The researchers were also interested in whether the propensity to attribute motivational value to a food cue would predict such variation in the effects of drug cues, because these are known to produce craving and relapse in addicts. They used a light in lieu of a lever and cocaine in lieu of a food pellet, and as with the previous experiments, only the sign trackers found the drug cue attractive, were drawn close to it, and would work to get it. This suggested that, like the food cue, the drug cue acquired motivational properties to a greater extent in the sign trackers than the goal trackers.

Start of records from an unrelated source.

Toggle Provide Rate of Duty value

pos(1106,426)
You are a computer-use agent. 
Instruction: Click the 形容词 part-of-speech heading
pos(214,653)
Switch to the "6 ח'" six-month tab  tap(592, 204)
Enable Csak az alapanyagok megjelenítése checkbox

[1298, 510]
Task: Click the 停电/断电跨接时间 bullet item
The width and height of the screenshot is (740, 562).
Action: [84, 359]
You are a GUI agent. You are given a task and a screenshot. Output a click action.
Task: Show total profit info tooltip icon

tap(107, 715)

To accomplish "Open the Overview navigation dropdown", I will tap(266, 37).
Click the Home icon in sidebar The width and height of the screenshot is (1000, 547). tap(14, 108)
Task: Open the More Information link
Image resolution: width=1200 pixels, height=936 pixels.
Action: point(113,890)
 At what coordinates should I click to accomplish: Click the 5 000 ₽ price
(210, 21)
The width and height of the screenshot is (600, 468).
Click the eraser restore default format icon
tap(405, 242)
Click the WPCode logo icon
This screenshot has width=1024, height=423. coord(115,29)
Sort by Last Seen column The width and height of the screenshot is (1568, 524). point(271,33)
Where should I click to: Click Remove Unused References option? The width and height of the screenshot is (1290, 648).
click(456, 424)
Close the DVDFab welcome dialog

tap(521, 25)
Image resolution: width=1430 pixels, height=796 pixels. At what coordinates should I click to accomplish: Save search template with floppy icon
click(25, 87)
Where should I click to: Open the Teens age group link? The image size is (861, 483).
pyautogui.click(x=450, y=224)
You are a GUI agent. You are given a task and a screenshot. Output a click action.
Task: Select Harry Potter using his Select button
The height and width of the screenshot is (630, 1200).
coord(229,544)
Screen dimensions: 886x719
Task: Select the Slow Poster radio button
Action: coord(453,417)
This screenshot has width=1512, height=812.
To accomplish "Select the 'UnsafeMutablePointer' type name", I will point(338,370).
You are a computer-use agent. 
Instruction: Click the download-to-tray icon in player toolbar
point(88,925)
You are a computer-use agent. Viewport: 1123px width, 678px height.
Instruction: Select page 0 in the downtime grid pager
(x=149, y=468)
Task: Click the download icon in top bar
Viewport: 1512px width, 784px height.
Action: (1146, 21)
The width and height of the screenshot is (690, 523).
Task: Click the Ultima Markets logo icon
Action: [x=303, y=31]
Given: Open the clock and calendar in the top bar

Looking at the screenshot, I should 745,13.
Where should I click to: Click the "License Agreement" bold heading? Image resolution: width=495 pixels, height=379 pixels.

They then asked whether the drug cue would spur drug-seeking behavior (“relapse”) to a greater degree in sign trackers than goal trackers. To do this, they first trained rats to self-administer cocaine by poking their nose into a hole, and the injection of cocaine was paired with illumination of a light in the hole. Next, the researchers introduced an electric current over which the rats would have to cross to reach the cocaine. The current was increased daily, until eventually the rats “became abstinent because of the adverse consequences of continuing to take the drug,” said Robinson. However, when the team reintroduced the flashing light to see whether the rats would be tempted to seek cocaine again, despite the continued negative consequence of doing so, they found that sign trackers were much more likely to brave the electrified floor again. The goal trackers continued to be more wary of the consequences. It was therefore possible for the researchers to predict which rats were most likely to begin “using” drugs again, based on individual variation in the propensity to attribute reward cues with incentive motivational properties.
Robinson and his lab hope their research on drug addiction behavior in rats will spur increased research on individual variation in responsivity to drug cues in humans. Through new research, he concludes, psychological scientists and clinicians can provide the most effective treatment options, which may need to be individualized depending on which kinds of cues provide the greatest temptation to a given person.